Check whether you are exposing your real IP address

Local IP Addresses

    Public IP Addresses

        On this website you can test whether your provider assigned IP address can be leaked via WebRTC APIs . As Daniel Roesler showed in January 2015, browsers with WebRTC implementation allow requests to STUN servers which will return the provider assigned IP address for the user even if he is connected via VPN. For more details on this, read on and also see Daniel's GitHub page.

        On the top left you should see your LAN IP addresses. This is not as critical as the public IP address(es) displayed next to it. If you are using a VPN connection and it is displaying two public IP addresses, your provider assigned IP address is exposed.

        With the Perfect Privacy VPN Manager in its default settings (firewall protection enabled) this will be prevented and you should only see the Perfect Privacy server as your public IP address.

        Detailed information

        What is WebRTC?

        WebRTC is an API definition that allows voice and video chats as well as P2P file sharing within the browser, without the need of any extensions or plugins. As of early 2015, among the most popular browsers, only Firefox and Chrome support WebRTC. Internet Explorer and For other browsers there are various plugins available that add support for WebRTC.

        How does WebRTC expose my IP address?

        To allow video chats and Peer-to-peer functionality, WebRTC has a mechanism to determine the public IP address, even if it is behind a NAT. With a few JavaScript commands, WebRTC can be used to send a UDP packet to a STUN Server (Session Traversal Utilities for NAT). That server simply sends back a packet containing the IP address from which the request originated. This is simple to implement as Firefox provides a default STUN server that can also be used with Google Chrome.

        In Windows it is possible to send packets over a route different from the default route. The WebRTC request to the STUN server simply sends requests over all reachable interfaces which is why you will see two public IP addresses (VPN and provider IP) if you are vulnerable to this leak.

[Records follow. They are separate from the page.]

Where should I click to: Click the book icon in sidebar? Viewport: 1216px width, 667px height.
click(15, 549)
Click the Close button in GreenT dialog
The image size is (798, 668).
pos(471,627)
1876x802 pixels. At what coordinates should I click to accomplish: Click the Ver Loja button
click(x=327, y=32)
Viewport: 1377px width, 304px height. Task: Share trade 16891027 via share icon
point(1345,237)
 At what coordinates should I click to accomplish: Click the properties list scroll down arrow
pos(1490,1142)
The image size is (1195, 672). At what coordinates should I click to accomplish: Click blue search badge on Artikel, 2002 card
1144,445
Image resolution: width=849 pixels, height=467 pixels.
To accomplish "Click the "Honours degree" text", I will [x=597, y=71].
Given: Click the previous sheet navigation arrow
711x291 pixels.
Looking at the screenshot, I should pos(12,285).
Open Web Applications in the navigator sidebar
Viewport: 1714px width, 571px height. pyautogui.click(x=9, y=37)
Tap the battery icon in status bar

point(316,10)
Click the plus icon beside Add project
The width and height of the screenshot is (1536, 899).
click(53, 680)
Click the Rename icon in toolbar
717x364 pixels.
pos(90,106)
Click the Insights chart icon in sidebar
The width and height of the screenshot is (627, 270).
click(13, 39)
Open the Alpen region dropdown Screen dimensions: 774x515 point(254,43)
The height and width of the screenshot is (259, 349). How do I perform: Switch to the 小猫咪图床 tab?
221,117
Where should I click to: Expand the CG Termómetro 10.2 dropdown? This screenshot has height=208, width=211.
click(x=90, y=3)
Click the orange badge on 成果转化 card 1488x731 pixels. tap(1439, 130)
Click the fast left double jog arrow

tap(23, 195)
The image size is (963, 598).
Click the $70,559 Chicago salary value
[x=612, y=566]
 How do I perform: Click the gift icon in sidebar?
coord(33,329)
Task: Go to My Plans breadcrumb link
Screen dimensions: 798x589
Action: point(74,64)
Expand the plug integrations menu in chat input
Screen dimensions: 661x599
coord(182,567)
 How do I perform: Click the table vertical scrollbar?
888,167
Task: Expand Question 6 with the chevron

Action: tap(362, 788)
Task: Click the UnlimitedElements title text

        How can I protect against this IP leak?

        Because the requests to the STUN server are made outside of the normal XMLHttpRequest they are not visible in the developer console; they cannot be blocked reliably with browser plugins like WebRTC block.

        The best way to protect against this leak is using firewall rules to enforce that traffic can only be sent over the encrypted VPN tunnel.

        With the Perfect Privacy VPN Manager such rules are set by default once a VPN tunnel is established so that your provider assigned IP cannot be leaked by WebRTC or similar mechanisms.